From the data below, please reproduce exactly everything from the line that contains "Viewport: 1568px width, 718px height." down to the line that contains "The width and height of the screenshot is (549, 394).", with both ends included.
*** Input data ***
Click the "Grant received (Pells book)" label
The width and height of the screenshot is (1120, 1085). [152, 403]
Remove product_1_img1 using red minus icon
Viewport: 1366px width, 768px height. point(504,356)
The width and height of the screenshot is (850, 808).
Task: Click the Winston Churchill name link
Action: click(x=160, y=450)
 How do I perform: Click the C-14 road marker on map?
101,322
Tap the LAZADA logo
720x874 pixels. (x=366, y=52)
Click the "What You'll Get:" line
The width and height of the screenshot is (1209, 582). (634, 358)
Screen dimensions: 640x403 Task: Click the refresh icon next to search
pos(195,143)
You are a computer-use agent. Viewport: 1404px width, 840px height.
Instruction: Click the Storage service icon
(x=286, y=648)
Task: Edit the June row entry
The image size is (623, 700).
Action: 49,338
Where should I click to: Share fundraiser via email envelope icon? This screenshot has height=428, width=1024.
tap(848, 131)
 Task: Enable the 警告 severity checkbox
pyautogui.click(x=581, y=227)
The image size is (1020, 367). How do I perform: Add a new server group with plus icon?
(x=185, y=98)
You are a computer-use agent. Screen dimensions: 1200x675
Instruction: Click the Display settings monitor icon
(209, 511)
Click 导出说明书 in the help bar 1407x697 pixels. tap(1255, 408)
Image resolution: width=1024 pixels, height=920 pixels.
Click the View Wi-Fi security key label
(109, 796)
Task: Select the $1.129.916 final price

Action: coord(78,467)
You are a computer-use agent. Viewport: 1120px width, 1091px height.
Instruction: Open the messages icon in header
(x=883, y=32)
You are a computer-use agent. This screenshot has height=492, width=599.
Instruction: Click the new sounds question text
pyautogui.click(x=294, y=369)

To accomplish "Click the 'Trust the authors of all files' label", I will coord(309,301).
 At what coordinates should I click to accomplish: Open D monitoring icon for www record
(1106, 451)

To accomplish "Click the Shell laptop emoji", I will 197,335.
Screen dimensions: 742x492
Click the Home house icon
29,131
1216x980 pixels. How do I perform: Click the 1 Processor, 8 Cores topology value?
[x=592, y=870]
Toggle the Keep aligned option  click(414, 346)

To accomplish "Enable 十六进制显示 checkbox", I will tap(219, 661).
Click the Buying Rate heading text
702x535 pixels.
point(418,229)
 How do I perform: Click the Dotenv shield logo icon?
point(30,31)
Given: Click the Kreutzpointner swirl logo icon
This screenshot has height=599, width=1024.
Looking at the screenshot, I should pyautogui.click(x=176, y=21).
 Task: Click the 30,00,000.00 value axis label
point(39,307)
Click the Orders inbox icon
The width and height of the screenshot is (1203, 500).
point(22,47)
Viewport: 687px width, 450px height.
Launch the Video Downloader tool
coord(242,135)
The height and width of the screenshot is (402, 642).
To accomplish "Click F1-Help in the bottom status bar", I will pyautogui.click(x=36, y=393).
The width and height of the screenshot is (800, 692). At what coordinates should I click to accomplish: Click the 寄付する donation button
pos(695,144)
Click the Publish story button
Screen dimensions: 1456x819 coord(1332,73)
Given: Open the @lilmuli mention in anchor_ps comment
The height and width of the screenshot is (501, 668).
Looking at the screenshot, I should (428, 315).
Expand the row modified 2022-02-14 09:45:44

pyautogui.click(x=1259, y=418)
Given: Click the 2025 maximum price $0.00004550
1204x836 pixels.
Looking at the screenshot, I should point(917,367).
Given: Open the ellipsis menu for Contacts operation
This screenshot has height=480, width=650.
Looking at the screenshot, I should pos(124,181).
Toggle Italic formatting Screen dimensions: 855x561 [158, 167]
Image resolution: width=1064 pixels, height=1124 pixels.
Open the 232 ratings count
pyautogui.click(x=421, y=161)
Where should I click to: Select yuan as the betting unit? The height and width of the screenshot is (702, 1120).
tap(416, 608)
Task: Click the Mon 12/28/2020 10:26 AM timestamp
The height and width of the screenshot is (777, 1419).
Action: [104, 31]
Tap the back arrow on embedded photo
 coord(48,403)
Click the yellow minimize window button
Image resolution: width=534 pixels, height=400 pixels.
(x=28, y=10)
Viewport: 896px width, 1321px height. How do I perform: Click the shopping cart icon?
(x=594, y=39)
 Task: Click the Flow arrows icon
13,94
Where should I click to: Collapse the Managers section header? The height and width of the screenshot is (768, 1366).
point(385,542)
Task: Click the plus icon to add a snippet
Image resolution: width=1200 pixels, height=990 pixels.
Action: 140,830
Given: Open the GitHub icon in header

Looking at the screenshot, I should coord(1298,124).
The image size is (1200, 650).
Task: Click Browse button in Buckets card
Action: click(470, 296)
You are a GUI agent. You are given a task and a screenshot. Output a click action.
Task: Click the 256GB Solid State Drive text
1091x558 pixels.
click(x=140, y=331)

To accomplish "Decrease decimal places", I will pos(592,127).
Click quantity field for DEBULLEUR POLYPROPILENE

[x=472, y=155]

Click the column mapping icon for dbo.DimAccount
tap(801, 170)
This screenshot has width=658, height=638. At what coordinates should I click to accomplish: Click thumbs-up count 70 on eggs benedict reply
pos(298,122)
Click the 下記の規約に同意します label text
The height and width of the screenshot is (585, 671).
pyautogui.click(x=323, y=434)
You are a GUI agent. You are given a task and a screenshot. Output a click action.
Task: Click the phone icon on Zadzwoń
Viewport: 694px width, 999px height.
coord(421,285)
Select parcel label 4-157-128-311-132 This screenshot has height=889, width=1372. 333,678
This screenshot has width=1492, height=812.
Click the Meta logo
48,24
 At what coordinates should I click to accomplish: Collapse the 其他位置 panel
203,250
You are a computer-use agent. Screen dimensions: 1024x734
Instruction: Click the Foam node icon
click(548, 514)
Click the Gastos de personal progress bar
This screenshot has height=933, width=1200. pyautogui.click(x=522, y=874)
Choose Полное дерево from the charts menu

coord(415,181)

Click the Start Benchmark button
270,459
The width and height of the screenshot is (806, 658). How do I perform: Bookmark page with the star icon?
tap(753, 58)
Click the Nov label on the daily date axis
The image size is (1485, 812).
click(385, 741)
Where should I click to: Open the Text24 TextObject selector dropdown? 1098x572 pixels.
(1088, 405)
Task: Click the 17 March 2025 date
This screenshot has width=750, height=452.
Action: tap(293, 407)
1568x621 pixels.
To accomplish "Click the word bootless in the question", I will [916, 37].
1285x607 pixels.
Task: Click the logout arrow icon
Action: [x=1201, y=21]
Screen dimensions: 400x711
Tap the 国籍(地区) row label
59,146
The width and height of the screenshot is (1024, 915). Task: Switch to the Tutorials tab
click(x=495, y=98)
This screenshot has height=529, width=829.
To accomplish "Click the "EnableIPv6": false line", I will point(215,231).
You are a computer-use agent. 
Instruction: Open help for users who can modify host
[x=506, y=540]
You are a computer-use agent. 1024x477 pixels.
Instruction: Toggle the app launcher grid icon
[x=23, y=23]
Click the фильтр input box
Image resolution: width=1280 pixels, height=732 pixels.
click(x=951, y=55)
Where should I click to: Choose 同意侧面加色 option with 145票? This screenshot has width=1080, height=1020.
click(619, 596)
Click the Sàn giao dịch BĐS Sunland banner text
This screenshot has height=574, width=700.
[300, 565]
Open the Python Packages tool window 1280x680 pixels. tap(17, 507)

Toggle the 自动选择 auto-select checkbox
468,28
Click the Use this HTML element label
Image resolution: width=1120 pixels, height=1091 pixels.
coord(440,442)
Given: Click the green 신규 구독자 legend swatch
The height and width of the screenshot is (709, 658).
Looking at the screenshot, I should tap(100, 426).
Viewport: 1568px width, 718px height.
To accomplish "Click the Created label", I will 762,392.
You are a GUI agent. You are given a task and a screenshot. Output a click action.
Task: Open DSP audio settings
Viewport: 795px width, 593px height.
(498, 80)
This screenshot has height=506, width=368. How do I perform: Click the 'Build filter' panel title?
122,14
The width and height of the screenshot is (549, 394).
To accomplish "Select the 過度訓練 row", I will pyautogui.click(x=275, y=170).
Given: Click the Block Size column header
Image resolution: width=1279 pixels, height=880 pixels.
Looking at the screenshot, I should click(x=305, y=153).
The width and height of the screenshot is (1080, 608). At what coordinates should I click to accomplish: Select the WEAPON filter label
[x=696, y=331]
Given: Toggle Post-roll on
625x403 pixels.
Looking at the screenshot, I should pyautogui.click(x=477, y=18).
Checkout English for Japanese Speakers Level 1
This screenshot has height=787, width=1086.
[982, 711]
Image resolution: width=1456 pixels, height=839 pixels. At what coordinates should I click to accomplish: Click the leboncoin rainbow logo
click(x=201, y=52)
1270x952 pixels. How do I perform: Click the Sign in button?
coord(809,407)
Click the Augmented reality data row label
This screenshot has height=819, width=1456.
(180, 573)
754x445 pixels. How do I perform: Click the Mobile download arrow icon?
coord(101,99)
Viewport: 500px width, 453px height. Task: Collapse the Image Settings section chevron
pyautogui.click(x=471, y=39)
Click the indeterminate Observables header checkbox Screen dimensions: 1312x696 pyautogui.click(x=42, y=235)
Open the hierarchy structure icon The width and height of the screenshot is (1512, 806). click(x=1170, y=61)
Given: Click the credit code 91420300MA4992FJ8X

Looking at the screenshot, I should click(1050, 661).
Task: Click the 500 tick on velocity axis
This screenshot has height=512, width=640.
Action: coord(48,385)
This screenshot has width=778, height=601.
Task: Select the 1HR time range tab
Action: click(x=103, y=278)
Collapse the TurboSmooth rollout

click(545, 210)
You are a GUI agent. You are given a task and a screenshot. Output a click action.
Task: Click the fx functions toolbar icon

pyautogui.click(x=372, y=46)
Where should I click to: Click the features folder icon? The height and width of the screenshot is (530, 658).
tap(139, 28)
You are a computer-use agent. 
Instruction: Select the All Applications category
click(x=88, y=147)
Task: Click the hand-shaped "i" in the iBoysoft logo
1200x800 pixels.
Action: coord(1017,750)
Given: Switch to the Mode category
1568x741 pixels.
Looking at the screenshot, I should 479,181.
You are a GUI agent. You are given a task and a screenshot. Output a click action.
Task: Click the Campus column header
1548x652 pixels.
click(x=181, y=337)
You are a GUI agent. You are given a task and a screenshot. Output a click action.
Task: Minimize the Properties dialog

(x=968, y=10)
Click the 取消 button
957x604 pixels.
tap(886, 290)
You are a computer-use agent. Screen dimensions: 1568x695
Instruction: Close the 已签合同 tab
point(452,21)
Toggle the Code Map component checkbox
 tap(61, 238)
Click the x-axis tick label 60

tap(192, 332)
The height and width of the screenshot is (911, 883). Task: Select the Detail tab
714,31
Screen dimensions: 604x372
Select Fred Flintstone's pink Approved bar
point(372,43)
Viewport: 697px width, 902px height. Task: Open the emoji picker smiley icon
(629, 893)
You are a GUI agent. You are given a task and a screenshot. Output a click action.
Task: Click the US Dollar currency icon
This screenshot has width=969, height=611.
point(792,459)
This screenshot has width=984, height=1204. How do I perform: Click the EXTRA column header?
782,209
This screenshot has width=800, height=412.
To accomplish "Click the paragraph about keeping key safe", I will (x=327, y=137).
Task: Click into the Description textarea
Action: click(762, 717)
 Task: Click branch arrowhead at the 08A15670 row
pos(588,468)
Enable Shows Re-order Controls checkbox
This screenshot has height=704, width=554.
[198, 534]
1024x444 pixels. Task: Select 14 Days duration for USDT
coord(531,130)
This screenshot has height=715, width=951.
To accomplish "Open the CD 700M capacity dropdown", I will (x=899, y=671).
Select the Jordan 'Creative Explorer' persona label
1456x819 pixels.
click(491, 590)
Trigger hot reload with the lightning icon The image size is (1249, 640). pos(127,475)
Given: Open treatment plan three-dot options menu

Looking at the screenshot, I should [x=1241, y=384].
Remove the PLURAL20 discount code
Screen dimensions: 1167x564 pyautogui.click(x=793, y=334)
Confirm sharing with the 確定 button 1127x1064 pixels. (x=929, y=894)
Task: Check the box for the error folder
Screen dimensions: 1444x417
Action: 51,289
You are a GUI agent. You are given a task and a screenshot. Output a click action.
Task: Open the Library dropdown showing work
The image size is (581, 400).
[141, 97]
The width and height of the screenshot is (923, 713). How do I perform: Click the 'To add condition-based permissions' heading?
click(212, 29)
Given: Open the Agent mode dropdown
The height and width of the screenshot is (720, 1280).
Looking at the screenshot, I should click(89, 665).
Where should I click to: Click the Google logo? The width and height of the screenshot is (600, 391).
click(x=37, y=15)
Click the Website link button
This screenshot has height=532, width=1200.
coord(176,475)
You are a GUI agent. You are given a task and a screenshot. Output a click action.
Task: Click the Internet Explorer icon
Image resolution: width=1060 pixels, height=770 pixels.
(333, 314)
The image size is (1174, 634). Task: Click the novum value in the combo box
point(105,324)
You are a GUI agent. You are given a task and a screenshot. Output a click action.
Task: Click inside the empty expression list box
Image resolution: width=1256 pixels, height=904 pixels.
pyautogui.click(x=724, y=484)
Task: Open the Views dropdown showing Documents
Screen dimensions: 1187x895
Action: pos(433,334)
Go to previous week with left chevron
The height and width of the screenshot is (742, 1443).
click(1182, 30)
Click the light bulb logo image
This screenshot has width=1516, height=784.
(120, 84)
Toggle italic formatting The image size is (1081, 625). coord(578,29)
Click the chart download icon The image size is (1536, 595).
*** End of Input data ***
# Answer section:
Viewport: 1568px width, 718px height.
To accomplish "Click the Created label", I will 762,392.
You are a GUI agent. You are given a task and a screenshot. Output a click action.
Task: Open DSP audio settings
Viewport: 795px width, 593px height.
(498, 80)
This screenshot has height=506, width=368. How do I perform: Click the 'Build filter' panel title?
122,14
The width and height of the screenshot is (549, 394).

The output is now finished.